Print the records below exactly, from the line containing "Where should I" down to the line containing "This screenshot has height=434, width=515.", both lines included, and omit every picture.
------ GIVEN INFORMATION ------
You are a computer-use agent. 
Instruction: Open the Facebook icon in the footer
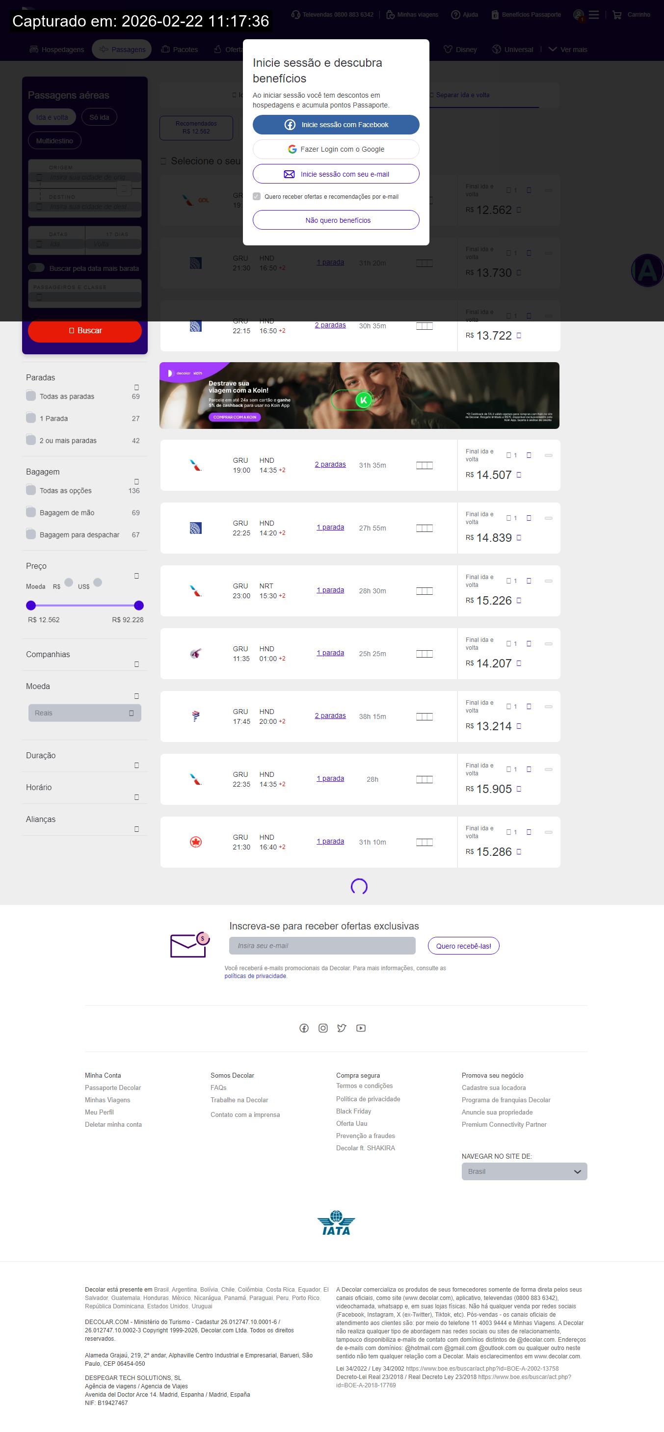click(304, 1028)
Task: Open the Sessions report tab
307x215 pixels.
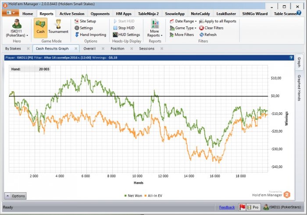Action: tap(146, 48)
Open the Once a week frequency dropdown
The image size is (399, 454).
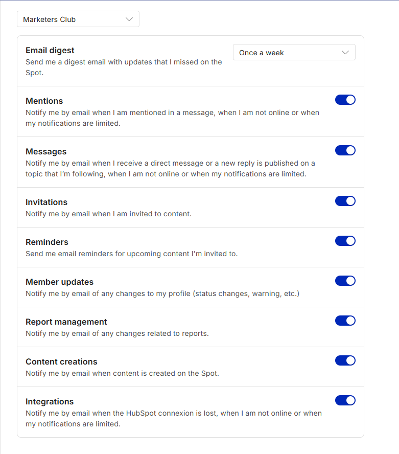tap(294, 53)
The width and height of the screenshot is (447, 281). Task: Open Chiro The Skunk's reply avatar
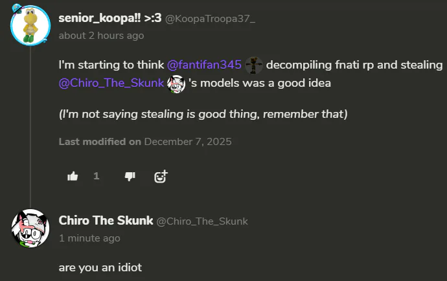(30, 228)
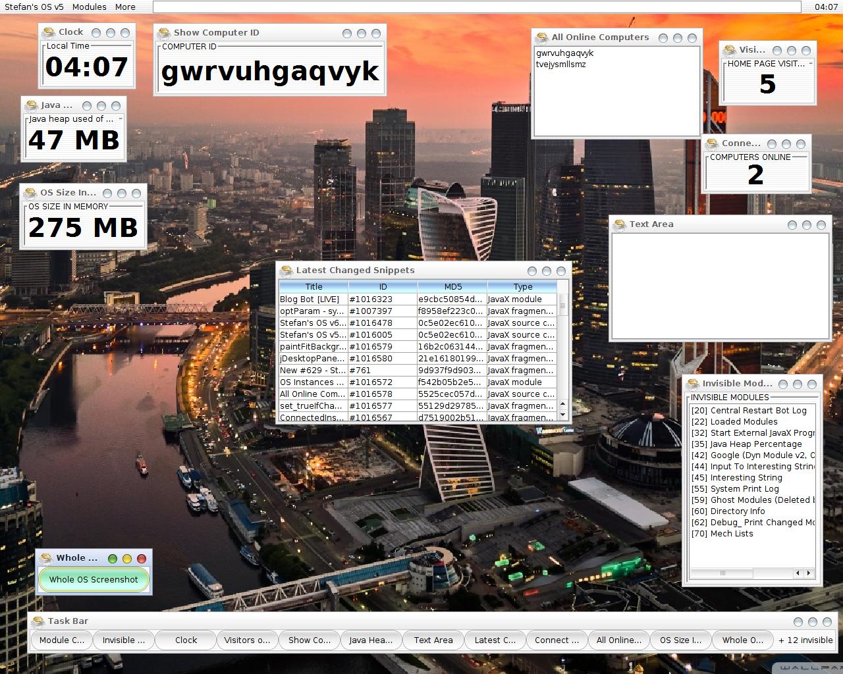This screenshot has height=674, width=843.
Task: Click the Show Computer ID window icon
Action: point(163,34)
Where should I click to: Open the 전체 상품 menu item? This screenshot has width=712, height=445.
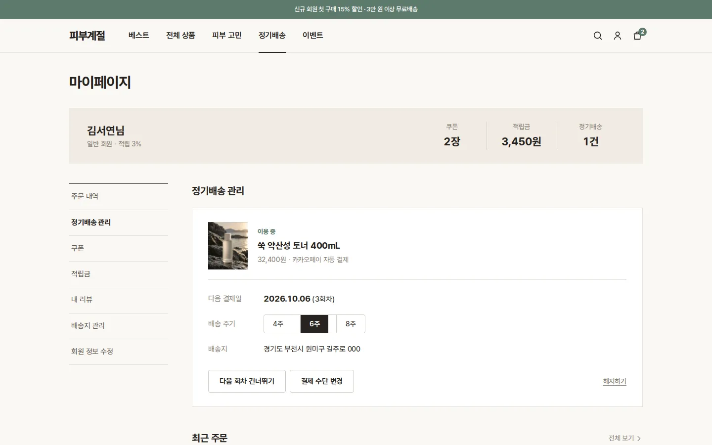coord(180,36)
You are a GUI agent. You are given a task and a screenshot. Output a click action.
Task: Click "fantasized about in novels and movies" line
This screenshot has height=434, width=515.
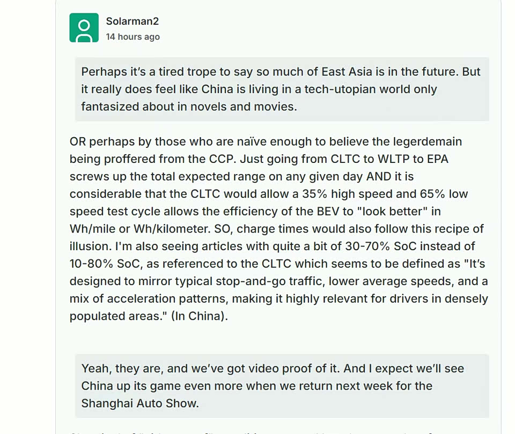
------
------ GIVEN INFORMATION ------
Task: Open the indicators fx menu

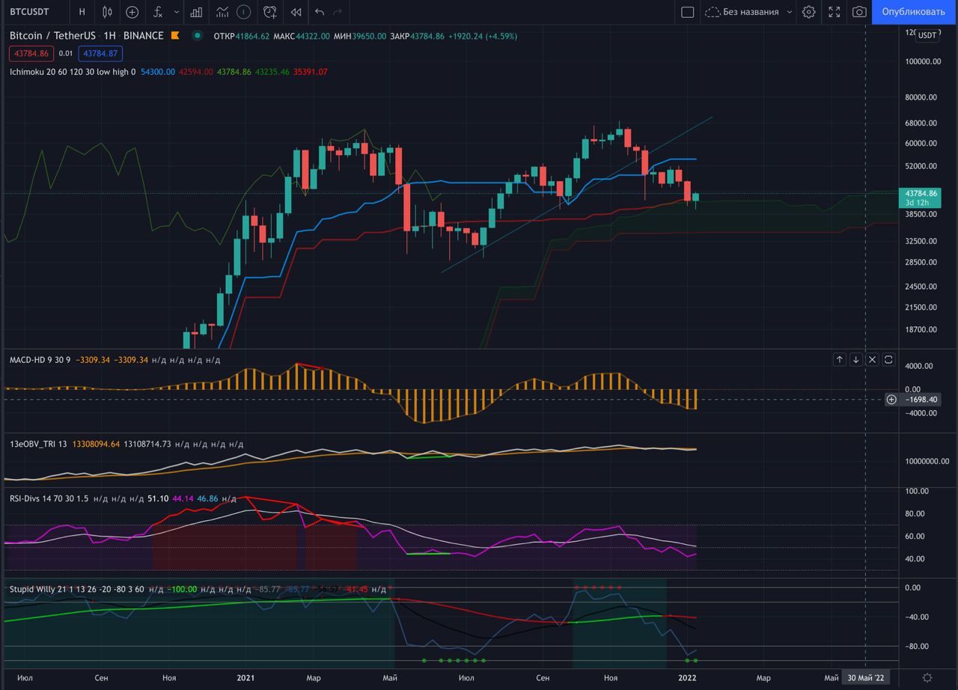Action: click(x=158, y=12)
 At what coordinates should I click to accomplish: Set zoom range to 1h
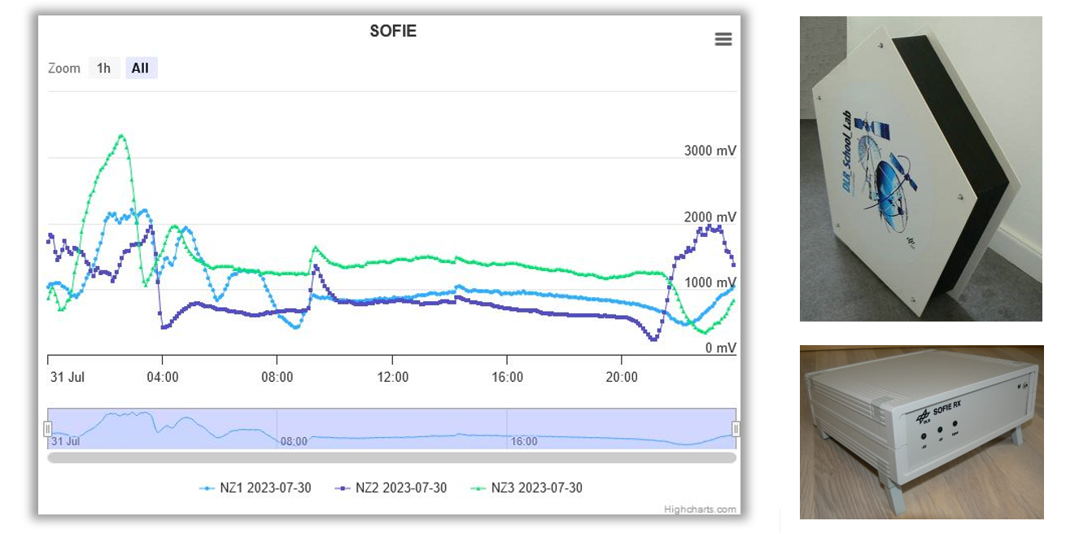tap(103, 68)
------
------ GIVEN INFORMATION ------
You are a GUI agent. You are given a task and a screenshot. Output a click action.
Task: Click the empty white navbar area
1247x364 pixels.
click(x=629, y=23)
------
> _ANSWER SECTION_
Where should I click to: Open the 전체 상품 menu item? This screenshot has width=712, height=445.
coord(180,36)
You are a GUI agent. You are given a task and a screenshot. Output a click action.
Task: Click "fantasized about in novels and movies" line
This screenshot has height=434, width=515.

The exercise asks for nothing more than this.